**WHAT IS REQUIRED**
Provide only the number of lines in the records below that include "Confirm".

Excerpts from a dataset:
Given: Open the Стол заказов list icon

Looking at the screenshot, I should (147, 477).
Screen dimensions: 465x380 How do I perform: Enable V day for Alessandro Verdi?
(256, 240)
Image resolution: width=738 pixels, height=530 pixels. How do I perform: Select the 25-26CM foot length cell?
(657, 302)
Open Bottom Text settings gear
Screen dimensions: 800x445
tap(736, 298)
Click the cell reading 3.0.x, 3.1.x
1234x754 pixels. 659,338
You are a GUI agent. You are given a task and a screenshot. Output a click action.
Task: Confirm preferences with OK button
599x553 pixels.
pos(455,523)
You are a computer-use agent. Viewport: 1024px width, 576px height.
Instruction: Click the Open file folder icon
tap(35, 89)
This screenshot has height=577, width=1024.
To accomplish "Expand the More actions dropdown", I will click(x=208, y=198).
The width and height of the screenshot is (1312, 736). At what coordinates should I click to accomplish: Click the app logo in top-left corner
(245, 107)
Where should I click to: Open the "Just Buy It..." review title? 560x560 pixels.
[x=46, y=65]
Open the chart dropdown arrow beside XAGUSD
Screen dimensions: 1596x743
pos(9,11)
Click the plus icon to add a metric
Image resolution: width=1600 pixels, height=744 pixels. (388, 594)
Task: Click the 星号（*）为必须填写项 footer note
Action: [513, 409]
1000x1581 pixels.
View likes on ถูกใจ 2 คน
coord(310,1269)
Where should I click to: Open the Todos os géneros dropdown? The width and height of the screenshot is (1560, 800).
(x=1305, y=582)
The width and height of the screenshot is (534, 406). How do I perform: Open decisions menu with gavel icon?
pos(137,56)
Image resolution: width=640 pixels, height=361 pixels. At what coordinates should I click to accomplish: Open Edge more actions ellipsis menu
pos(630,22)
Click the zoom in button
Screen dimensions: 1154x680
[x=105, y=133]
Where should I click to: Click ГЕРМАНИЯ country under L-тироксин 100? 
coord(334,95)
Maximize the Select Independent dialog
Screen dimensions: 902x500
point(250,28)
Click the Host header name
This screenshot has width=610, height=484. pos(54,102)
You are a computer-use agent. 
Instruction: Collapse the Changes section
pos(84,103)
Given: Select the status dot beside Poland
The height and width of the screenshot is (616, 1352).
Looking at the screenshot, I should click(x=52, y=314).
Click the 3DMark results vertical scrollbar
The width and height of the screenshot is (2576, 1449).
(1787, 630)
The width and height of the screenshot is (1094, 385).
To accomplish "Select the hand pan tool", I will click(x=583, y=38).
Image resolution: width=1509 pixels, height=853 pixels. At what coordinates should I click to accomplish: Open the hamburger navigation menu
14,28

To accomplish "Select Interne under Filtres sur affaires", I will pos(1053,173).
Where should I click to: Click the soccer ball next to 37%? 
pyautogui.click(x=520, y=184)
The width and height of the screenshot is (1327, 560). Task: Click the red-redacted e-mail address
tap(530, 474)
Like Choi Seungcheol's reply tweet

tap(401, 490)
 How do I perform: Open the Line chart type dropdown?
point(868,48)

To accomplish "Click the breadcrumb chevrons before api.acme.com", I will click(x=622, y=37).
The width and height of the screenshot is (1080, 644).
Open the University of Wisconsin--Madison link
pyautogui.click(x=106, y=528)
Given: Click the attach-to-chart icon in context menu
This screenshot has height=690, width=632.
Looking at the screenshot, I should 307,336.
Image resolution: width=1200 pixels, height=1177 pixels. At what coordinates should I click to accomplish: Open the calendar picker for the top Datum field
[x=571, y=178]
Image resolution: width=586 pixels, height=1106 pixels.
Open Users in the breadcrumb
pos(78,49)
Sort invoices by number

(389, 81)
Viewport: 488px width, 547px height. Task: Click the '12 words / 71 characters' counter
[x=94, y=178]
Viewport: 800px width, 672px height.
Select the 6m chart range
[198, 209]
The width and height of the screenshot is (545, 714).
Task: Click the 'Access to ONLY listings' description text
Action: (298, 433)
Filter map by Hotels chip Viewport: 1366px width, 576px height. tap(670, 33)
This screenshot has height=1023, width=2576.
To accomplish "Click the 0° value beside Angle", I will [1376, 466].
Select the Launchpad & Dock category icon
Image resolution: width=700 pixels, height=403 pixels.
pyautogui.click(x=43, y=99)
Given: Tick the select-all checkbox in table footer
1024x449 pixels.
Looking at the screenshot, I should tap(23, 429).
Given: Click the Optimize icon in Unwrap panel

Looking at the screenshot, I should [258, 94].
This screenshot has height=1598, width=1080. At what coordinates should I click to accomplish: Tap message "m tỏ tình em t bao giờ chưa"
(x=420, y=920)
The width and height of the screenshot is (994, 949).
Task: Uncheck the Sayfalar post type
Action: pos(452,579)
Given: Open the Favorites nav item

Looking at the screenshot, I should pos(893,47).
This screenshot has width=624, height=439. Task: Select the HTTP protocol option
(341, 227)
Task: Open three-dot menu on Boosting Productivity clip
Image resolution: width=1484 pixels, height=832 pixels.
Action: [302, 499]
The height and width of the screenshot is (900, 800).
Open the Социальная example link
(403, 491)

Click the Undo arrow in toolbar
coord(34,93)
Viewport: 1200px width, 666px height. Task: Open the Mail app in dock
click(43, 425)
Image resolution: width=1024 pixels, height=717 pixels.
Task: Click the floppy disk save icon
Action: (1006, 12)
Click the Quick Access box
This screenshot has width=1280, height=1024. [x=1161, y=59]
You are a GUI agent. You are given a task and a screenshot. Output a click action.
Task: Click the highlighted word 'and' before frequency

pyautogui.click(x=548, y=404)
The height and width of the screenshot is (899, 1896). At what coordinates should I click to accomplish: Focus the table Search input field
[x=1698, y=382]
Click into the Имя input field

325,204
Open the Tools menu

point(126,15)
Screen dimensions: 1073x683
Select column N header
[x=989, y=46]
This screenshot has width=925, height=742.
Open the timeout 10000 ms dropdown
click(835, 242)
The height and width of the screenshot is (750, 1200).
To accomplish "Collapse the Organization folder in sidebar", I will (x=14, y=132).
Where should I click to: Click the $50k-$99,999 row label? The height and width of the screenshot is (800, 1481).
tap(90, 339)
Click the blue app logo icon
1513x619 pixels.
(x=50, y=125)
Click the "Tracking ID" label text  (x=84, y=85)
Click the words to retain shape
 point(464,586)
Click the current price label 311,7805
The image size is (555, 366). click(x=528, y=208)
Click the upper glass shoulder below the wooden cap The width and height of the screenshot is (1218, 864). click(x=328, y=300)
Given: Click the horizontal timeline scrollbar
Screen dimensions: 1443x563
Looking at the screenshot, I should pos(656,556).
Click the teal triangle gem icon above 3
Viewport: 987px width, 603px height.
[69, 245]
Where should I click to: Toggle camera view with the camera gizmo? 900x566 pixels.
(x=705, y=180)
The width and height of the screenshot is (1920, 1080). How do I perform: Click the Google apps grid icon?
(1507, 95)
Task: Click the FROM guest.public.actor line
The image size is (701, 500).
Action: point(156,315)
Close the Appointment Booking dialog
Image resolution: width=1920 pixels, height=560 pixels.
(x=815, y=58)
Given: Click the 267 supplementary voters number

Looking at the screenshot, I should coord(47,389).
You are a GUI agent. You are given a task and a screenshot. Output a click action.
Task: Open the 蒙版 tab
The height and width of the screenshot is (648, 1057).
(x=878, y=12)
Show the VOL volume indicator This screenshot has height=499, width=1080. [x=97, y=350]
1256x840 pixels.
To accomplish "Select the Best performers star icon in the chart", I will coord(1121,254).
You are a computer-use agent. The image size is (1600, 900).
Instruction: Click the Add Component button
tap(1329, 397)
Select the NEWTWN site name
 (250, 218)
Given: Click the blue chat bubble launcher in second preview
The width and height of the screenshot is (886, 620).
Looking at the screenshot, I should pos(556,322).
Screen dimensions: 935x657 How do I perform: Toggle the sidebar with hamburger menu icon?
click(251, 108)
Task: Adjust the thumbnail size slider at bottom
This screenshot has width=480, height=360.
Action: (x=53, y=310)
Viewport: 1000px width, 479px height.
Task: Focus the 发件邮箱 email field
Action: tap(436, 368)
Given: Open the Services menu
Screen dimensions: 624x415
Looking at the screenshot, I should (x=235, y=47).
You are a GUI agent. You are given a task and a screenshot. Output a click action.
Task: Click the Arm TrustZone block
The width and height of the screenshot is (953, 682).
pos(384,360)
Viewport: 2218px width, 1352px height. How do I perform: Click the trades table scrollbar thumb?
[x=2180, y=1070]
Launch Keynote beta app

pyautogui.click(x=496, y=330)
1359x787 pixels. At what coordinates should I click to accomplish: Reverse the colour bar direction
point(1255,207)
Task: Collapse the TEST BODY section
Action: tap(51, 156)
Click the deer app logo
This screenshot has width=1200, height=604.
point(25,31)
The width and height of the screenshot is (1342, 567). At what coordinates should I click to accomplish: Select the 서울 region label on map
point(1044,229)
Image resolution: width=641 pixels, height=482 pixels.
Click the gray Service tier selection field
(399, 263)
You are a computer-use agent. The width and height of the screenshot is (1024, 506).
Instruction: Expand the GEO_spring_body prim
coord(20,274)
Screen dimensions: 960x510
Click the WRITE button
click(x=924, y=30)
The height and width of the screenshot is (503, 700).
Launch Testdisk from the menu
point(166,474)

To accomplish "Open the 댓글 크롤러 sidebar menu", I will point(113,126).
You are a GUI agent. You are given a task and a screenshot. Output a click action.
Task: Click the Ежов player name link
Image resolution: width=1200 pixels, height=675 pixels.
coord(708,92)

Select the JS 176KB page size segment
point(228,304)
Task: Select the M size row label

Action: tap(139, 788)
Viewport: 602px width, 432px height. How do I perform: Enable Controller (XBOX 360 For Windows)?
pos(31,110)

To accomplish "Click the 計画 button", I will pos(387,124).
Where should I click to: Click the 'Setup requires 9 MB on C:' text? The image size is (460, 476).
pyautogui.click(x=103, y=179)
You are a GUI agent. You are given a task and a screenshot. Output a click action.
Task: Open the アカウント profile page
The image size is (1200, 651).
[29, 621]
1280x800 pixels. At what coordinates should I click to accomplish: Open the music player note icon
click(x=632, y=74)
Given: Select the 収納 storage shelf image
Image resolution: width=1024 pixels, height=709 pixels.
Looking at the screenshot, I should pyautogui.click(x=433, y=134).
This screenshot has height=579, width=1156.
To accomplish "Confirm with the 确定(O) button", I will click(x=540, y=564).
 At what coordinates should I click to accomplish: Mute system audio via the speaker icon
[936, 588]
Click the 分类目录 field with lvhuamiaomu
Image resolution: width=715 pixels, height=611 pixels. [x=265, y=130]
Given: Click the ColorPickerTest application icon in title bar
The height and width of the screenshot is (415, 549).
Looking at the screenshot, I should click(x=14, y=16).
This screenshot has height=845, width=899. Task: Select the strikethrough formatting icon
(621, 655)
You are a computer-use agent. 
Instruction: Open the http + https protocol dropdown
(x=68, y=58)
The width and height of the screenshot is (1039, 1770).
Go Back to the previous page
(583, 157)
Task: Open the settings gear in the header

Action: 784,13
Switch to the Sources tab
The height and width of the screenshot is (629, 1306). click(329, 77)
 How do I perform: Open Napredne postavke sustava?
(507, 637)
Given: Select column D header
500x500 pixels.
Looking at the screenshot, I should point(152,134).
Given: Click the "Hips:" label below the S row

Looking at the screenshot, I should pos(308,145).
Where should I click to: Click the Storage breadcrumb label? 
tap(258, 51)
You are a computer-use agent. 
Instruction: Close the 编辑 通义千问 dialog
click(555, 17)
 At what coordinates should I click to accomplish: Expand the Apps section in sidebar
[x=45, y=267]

**ANSWER FOR THIS EXERCISE**
2